Trixi let out a sigh of irritated piety. "Mother!"
Until a month ago Trixi had been Toney Flair's Chief Consorte and tipped
for the premiership when her leader and paramour took the Big Step, which
he had promised to do if he had not brought the nations of Britain to
peace by the end of the year. He would join his predecessors in US exile.
It was the kind of example the British people now habitually demanded.
Trixi, growing disapproving of Toney's policies, had uttered some significant
leaks before siding with the Dianistas whom she had condemned as upstart
pretenders a week earlier. But at heart, she told them, she was still
a Flairite. She was hoping her actions would bring Toney or his deputy
Danny to their senses. Until the Rift of Peckham they had supported the
Dianist cause. She would still be a keen Dianista if those twin fools
the Earls of Spencer and of Marks, claiming Welsh heritage, hadn't allied
themselves with the Black Stuarts and thus brought anarchy to Scotland.
Rather than listen to all these heresies, her mother had stood in a corner
putting pieces of Kleenex into her ears. One of her last acts in power
was to make them both Knights of St Michael.
A shadow darkened the garden.
Jerry was compelled to go outside and look up. Limping over low was
the old Princess of Essex, her gold, black and fumed oak finish
showing the scars of recent combat.
Mo joined him. He gazed approvingly at the ship. "She always had style,
didn't she?" he said reverently.
Jerry blinked uncertainly. "Style?"
"Class." Mo nodded slowly, confirming his own wise judgement.
"Class." Jerry's attention was wandering again.
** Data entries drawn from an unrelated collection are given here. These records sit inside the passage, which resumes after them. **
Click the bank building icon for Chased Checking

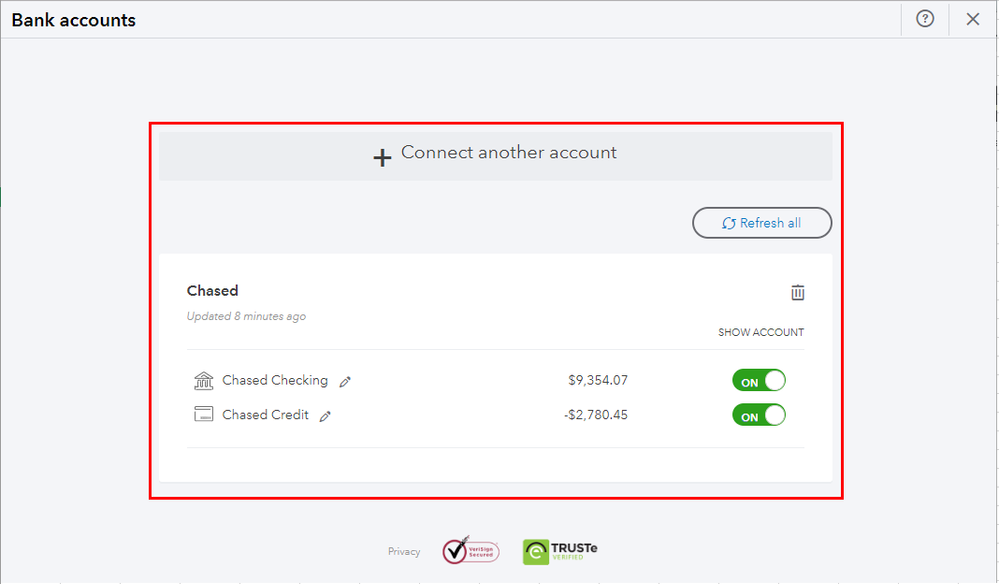204,381
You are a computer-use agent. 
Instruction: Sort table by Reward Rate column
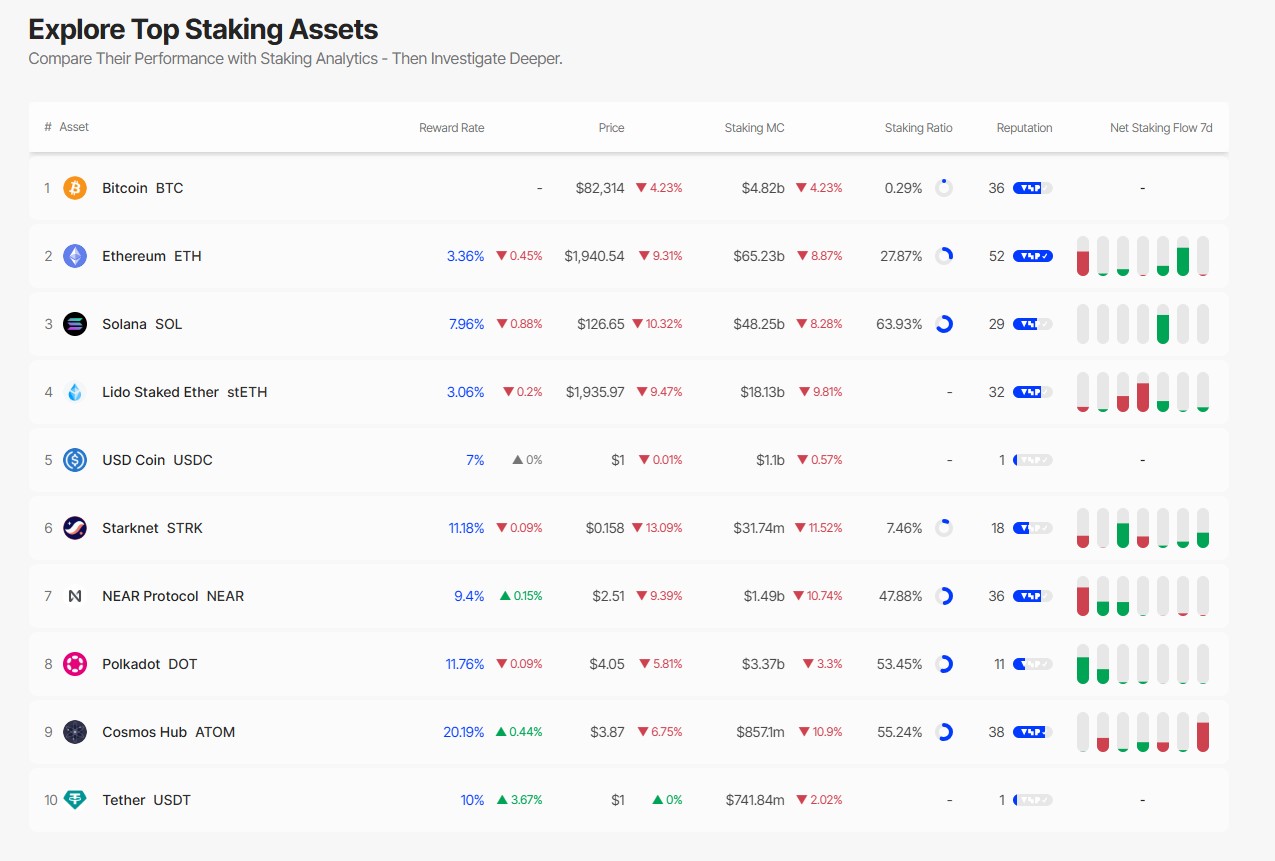coord(451,128)
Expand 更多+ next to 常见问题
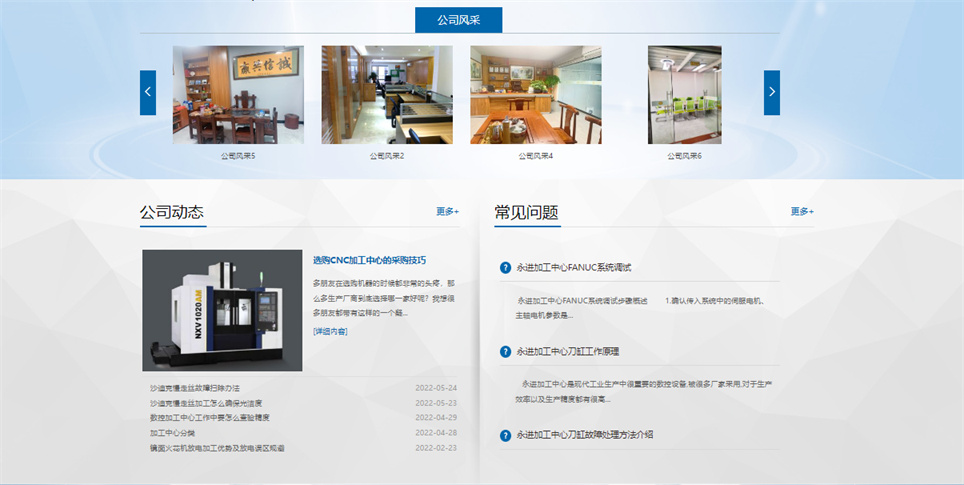The width and height of the screenshot is (964, 485). (802, 212)
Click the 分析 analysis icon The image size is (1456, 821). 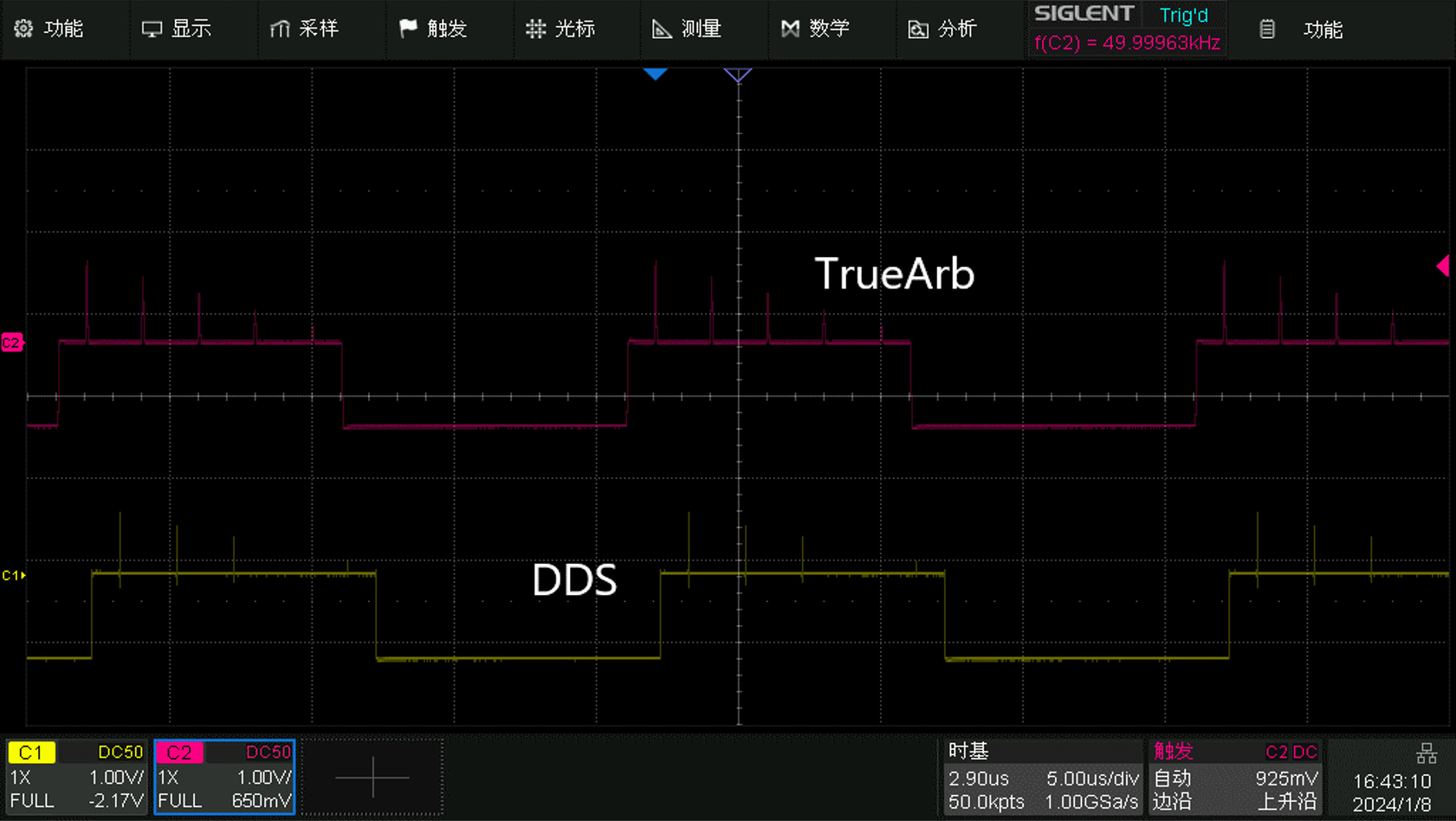pos(917,29)
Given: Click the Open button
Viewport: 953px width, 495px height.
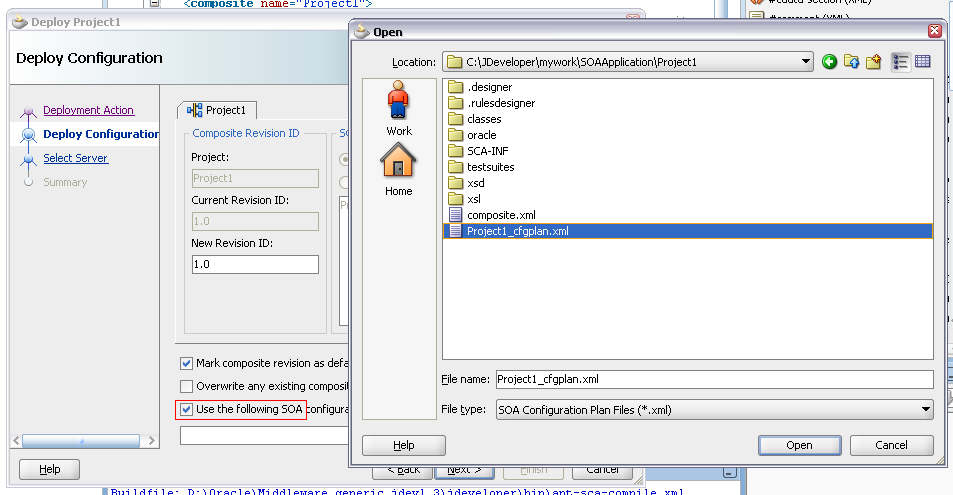Looking at the screenshot, I should 799,445.
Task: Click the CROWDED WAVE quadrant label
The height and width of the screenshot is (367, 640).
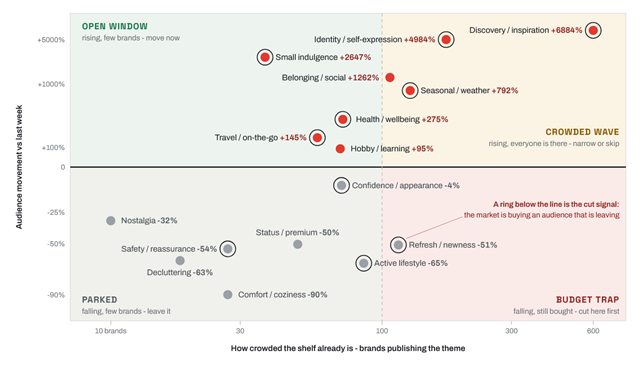Action: click(x=582, y=132)
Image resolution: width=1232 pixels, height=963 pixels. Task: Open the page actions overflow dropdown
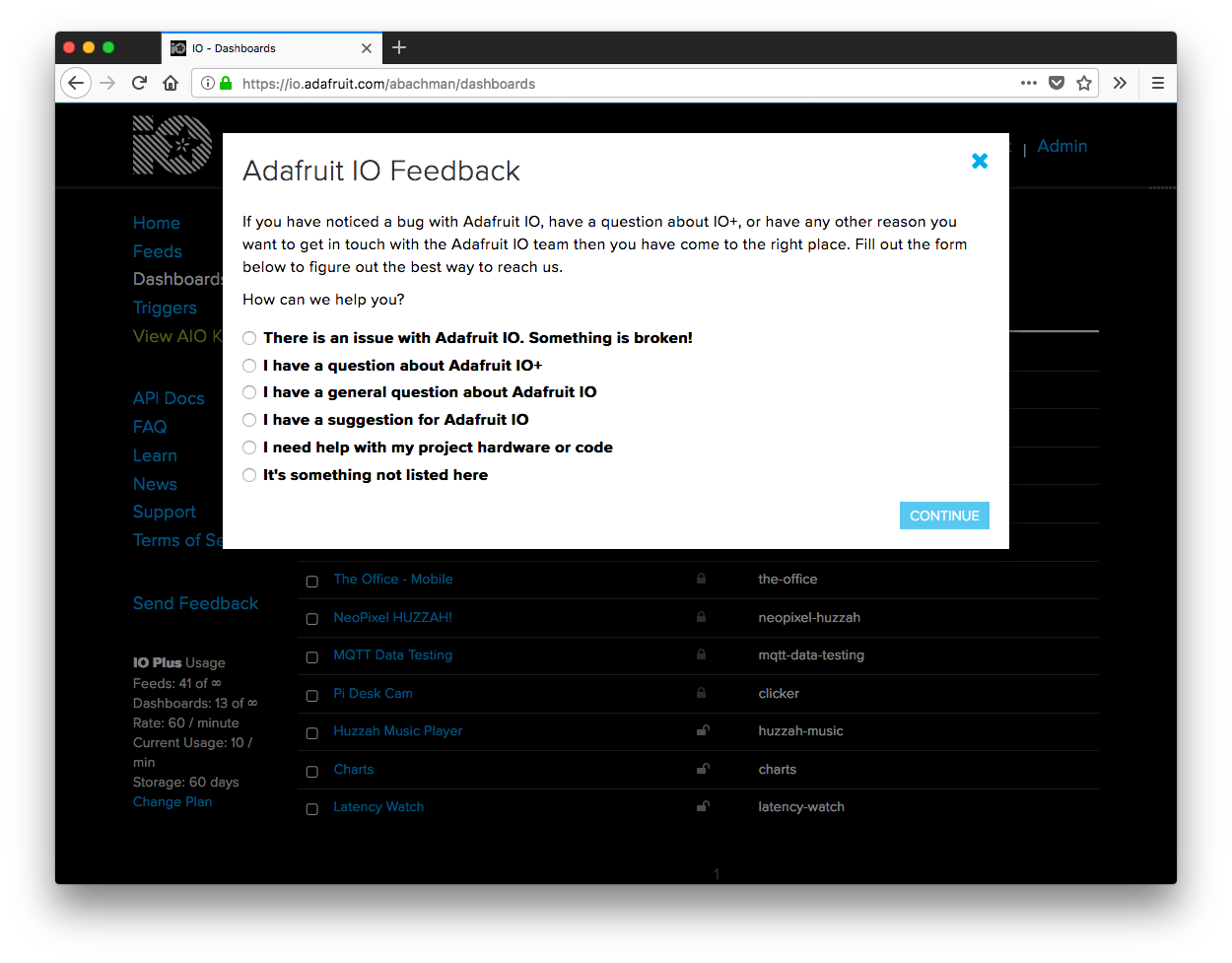[x=1028, y=83]
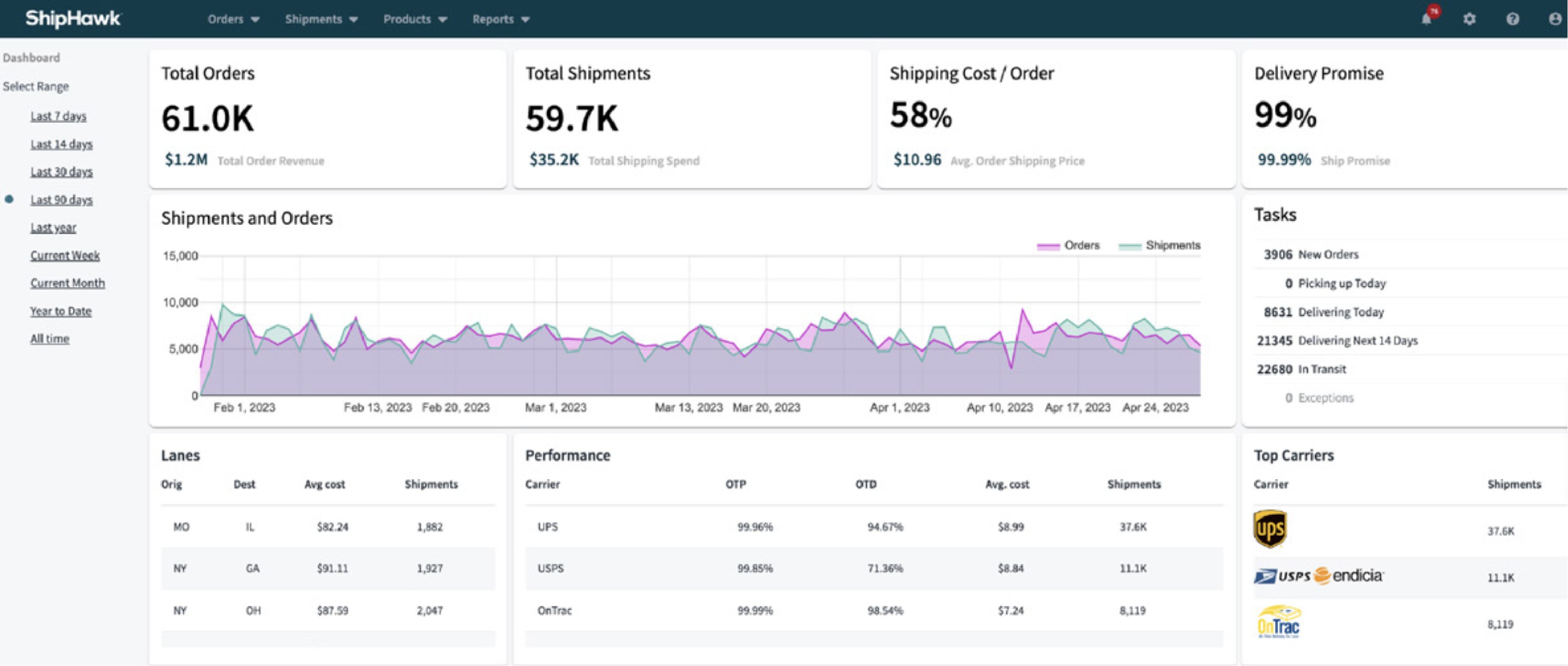Select the Last 90 days range bullet
Viewport: 1568px width, 666px height.
pos(9,200)
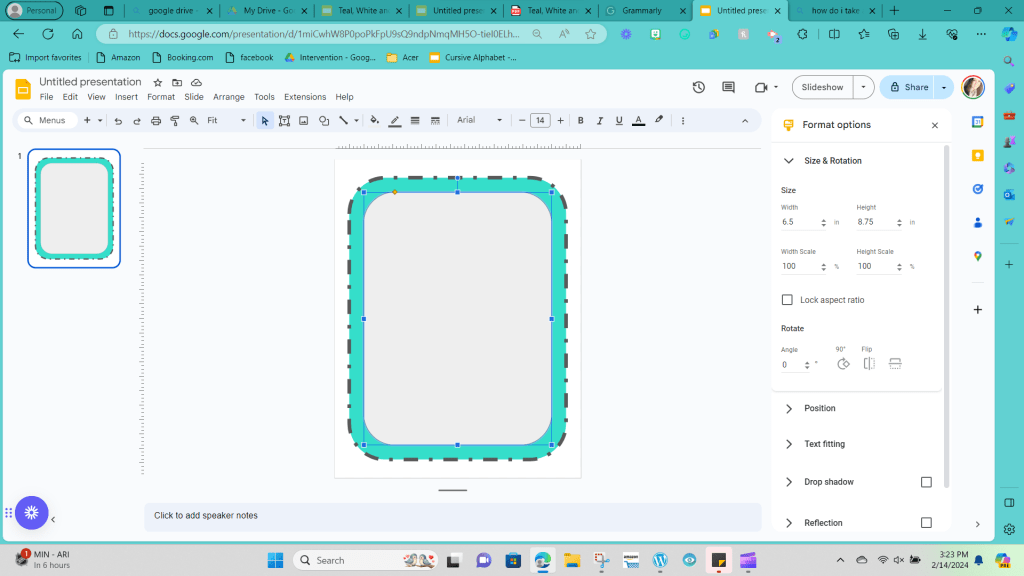
Task: Open the Arial font dropdown
Action: pyautogui.click(x=480, y=121)
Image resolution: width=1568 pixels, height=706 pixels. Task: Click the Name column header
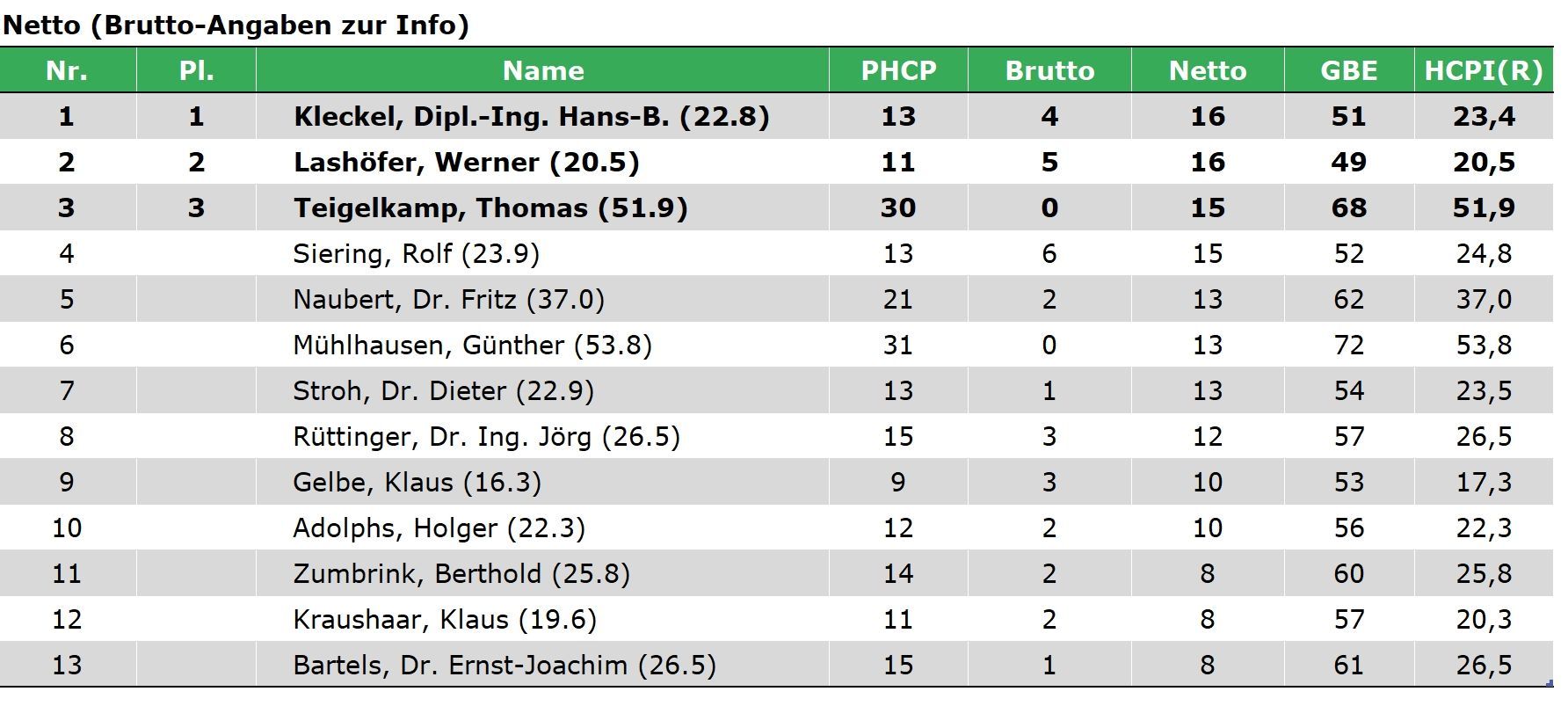point(542,70)
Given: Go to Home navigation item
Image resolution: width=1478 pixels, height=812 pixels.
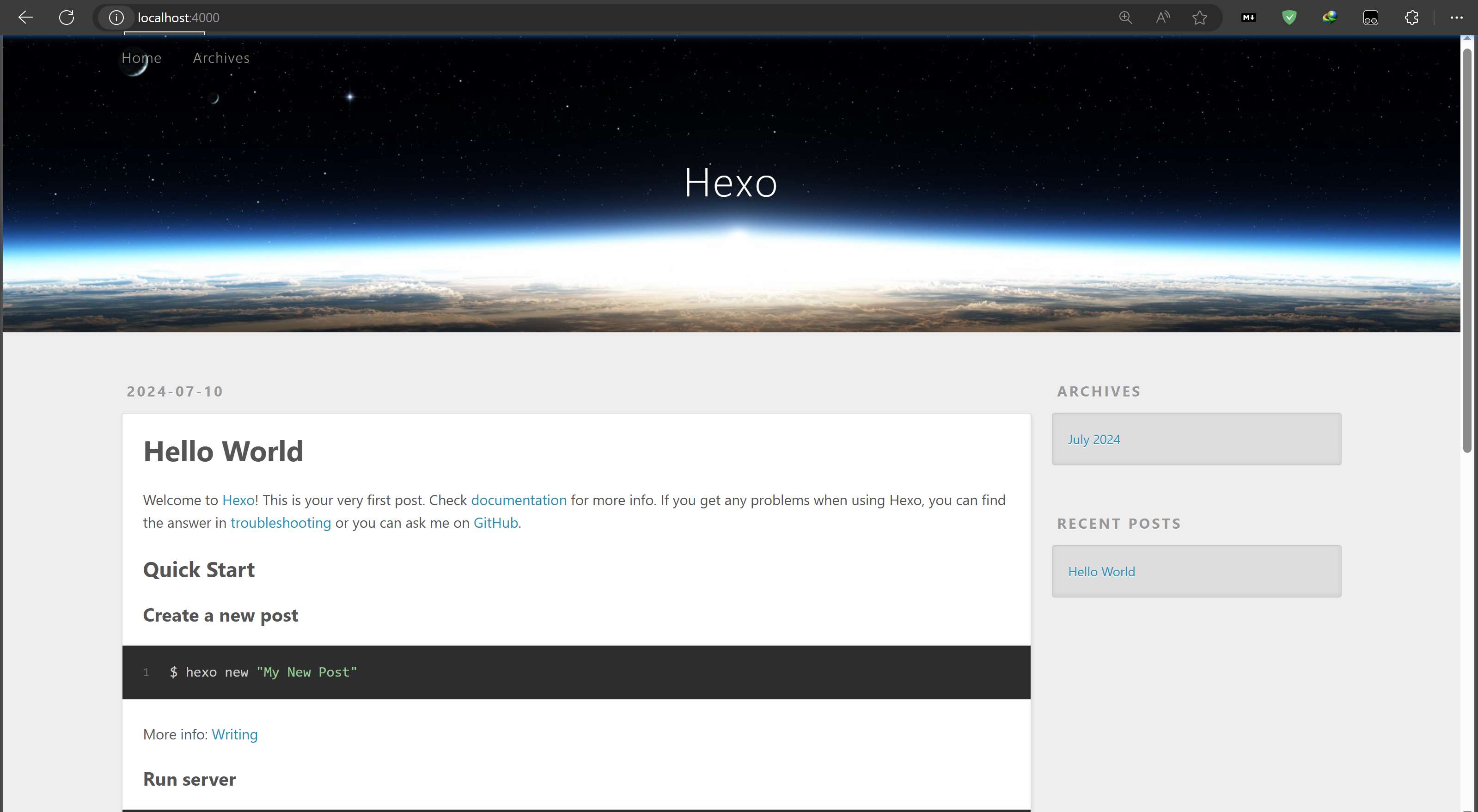Looking at the screenshot, I should coord(141,58).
He had found a faded
Hola! and began to leaf through it. "Which?" For the
last couple of centuries Britain had seen her monarchs identify their
fortunes first with the aristocracy, then with the upper middle class,
then with the middle class and ultimately with the petite bourgeousie,
depending who had the most power. No doubt they would soon appear on the
screen adopting the costumes and language of East Enders. They
were so adaptable they'd be virtually invisible by the middle of the century
."Style? Where?"
"Essex." Mo pointed up.
As if in response, The Princess shimmied girlishly in the air.